# Extract provided
## Start
Load UCS/R configuration data, help pages, and module loading mechanism.

source("lib/ucs.R")

The relative path above only works when you are running R from the UCS/R
base directory. You can use the ucs-config tool from UCS/Perl to insert
the correct full path automatically:

` ucs-config script/tutorial.R`

The following command prints a list of the available UCS/R modules:

ucs.library()

For evaluation graphs, the "base" and "plots" modules are needed (it would be sufficient to specify the latter, which will automatically load its prerequisites).

ucs.library("base") ucs.library("plots")

Note that the two modules cannot be loaded with a single function call.
It is possible to load all UCS/R modules at once, though:

` ucs.library(all=TRUE)`

Once the UCS/R configuration file has been loaded, the full on-line documentation is available within the R help system. The "UCS" manpage gives an overview of the UCS/R modules with links to the most important manual pages.
## End
# Excerpted records
## Start
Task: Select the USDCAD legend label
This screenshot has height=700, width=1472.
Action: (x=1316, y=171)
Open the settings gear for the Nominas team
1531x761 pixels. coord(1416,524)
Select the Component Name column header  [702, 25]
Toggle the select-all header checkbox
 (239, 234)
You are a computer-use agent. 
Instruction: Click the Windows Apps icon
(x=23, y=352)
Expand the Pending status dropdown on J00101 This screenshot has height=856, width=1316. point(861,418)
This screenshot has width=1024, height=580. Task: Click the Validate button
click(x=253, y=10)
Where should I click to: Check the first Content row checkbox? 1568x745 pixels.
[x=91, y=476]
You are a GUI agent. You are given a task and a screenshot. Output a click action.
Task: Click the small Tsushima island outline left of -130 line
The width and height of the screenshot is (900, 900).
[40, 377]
## End
Continue the UCS/R setup walkthrough from where it ends.

# Right answer
?UCS

You can print a list of all UCS/R manpages with either of the following:

library(help="UCS") help(package="UCS")

See the "ucs.library" manpage for details on the module loading mechanism.

?ucs.library

The annotated data set required for the evaluation tutorial is not shipped
with the UCS system because of its size. The association score annotations
can easily be re-created with the UCS/Perl tools. If you have configured
UCS correctly and installed the UCS/Perl programs in your search path,
simply type

` ucs-tool prepare-tutorial`

on the command line. If the shell cannot find the "ucs-tool" program,
try writing "../bin/ucs-tool" instead. Note that this script may take some
time to compute all association measures. When the task has been successfully
completed, it will print "Done." on the screen.

You can also run the annotation script from R with the commands below. This operation may not be reliable on some systems (for instance, a special option --no-pv is necessary under Cygwin). If you experience any problems, fall back on the command line above.

ucs.tool <- paste(ucs.basedir, "perl", "bin", "ucs-tool", sep="/") command <- paste(ucs.tool, "prepare-tutorial") if (ucs.cygwin) command <- paste(command, "--no-pv") ucs.system(command)

Please wait until command execution has complete and the R prompt appears before proceeding. Note that you will not be able to see the screen output of the command in the Windows version of R.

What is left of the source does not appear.